→ **Passage shown**
In wild type oocytes, grk mRNA localizes to the posterior during stages 6-7 and then moves to the anterodorsal corner near the nucleus during stages 9-10 [Jaramillo et al., 2008; Neuman-Silberberg and Schüpbach, 1993]. When we examined grk-ms2/MCP-mCherry localization in matα:GFP-CapuΔN oocytes during stage 9, we found that most grk mRNA localized normally to the anterodorsal corner (Figure S5A, middle row). However, 3 of 15 oocytes had substantially decreased levels of grk (Figure S5A, bottom row). In contrast, grk was correctly localized in all matα:GFP oocytes (12/12). Mislocalization of grk leads to disruption of DV axis formation and thereby results in fused dorsal appendages, which we observed in fertility assays [Neuman-Silberberg and Schüpbach, 1993; Schüpbach, 1987]. The low number of dorsalized eggs we observed is consistent with the small fraction of oocytes with mislocalized grk mRNA. This low frequency of grk mislocalization suggests that perhaps only the highest density of actin mesh at early stages can inhibit the correct localization of grk. Even so, the observation is intriguing given that grk localization and anchoring are both thought to be solely microtubule dependent.

Both bcd and nanos localize to the anterior of the oocyte during stages 7-9 [Forrest and Gavis, 2003; Weil et al., 2006]. Their localizations at stage 9 were indistinguishable from wild type in our experiments (Figure S5B, C). Thus despite the fact that fluid dynamics are seemingly unaffected by the denser actin mesh at stage 9 (Figure 3A-C, M), Capu activity has an impact on the early stage of polarity establishment. This effect is not uniform for all mRNAs as bcd and nanos localization were not affected whereas osk and grk were.

Capu impacts late phase mRNA localization

Next we examined late stage posterior localization of nanos and late stage accumulation of osk and bcd. Posterior localization of osk was normal at stage 13 for both matα:GFP-CapuFL and matα:GFP-CapuΔN oocytes, indicating that the second phase of osk localization is not affected by either the early stage disruption of osk localization or the persistence of actin mesh and inhibition of cytoplasmic streaming (Figure 5G-I). This recovery of osk localization was surprising given that, normally, late stage transport of osk is thought to be driven by cytoplasmic streaming [Glotzer et al., 1997; Sinsimer et al. 2011].

In comparison, the amount of nanos at the posterior was low at stage 11 (Figure 5J-N) and stage 13 oocytes (Figure 5O-S). nanos localization depends on the correct prior localization of osk mRNA and formation of pole plasm [Ephrussi et al., 1991]. Although osk localized normally by stage 13, nanos levels were low in all stage 11 oocytes (7/7) and most stage 13 oocytes (13/19) expressing matα:GFP-CapuΔN (Figure 5J-S). In contrast matα:GFP had no effect on nanos localization at either stage 11 (6/6) or stage 13 (10/10). We cannot determine whether the failed nanos localization is a direct effect of inhibiting cytoplasmic streaming or a secondary effect of the diffuse posterior localization of osk during mid-oogenesis.

→ **Problem 1**
Transcribe the passage on mRNA localization in oocytes from "Next we examined" up to and including "et al. 2011].".
→ **Problem 2**
Based on the passage on mRNA localization in oocytes, is each statement below true? Answer yes or no for each, and quote the words of the passage that decide it.
(a) grk was correctly localized in every matα:GFP oocyte examined.
(b) At stage 9, the localizations of bcd and nanos differed from wild type.
(c) At stage 13, posterior localization of osk was abnormal in matα:GFP-CapuΔN oocytes.

→ **Information shown**
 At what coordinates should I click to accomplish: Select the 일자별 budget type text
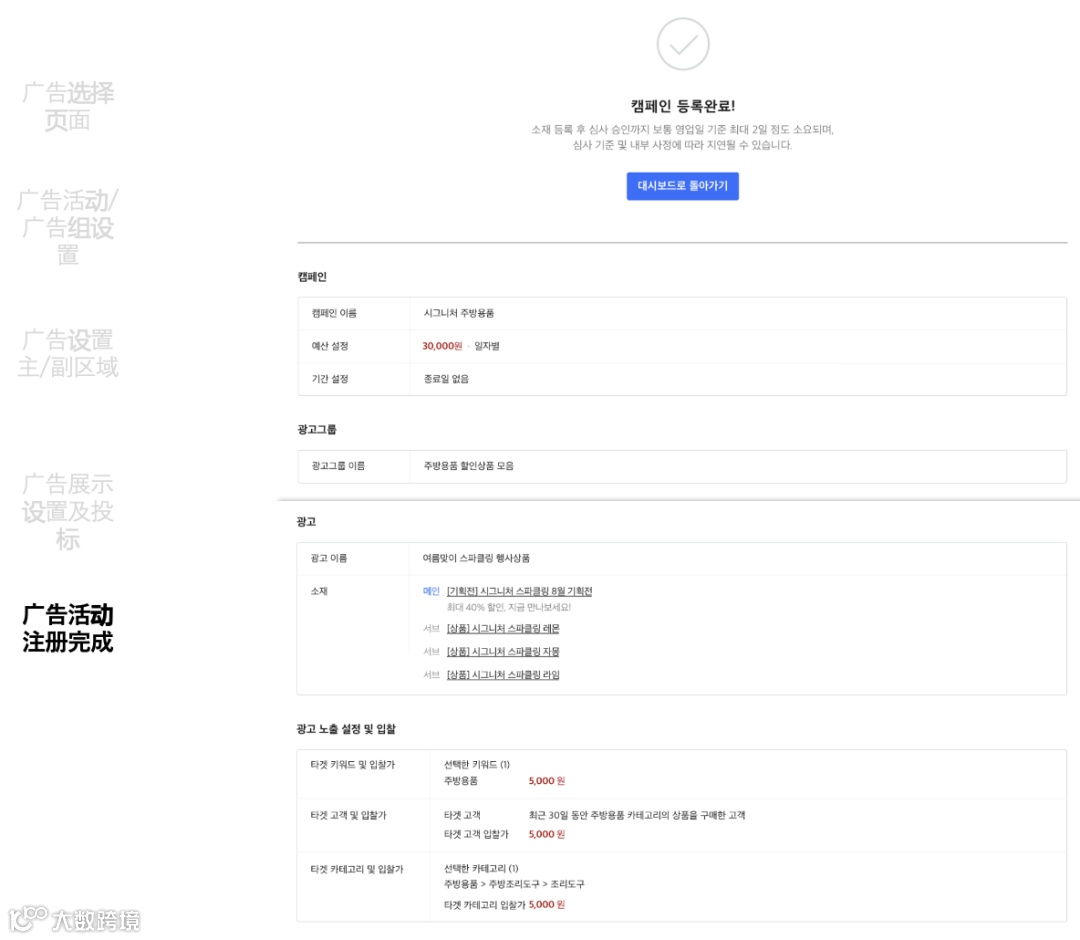pyautogui.click(x=486, y=347)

→ **Answer 1**
Next we examined late stage posterior localization of nanos and late stage accumulation of osk and bcd. Posterior localization of osk was normal at stage 13 for both matα:GFP-CapuFL and matα:GFP-CapuΔN oocytes, indicating that the second phase of osk localization is not affected by either the early stage disruption of osk localization or the persistence of actin mesh and inhibition of cytoplasmic streaming (Figure 5G-I). This recovery of osk localization was surprising given that, normally, late stage transport of osk is thought to be driven by cytoplasmic streaming [Glotzer et al., 1997; Sinsimer et al. 2011].

→ **Answer 2**
(a) Yes: "In contrast, grk was correctly localized in all matα:GFP oocytes (12/12)."
(b) No: "Their localizations at stage 9 were indistinguishable from wild type in our experiments"
(c) No: "Posterior localization of osk was normal at stage 13 for both matα:GFP-CapuFL and matα:GFP-CapuΔN oocytes"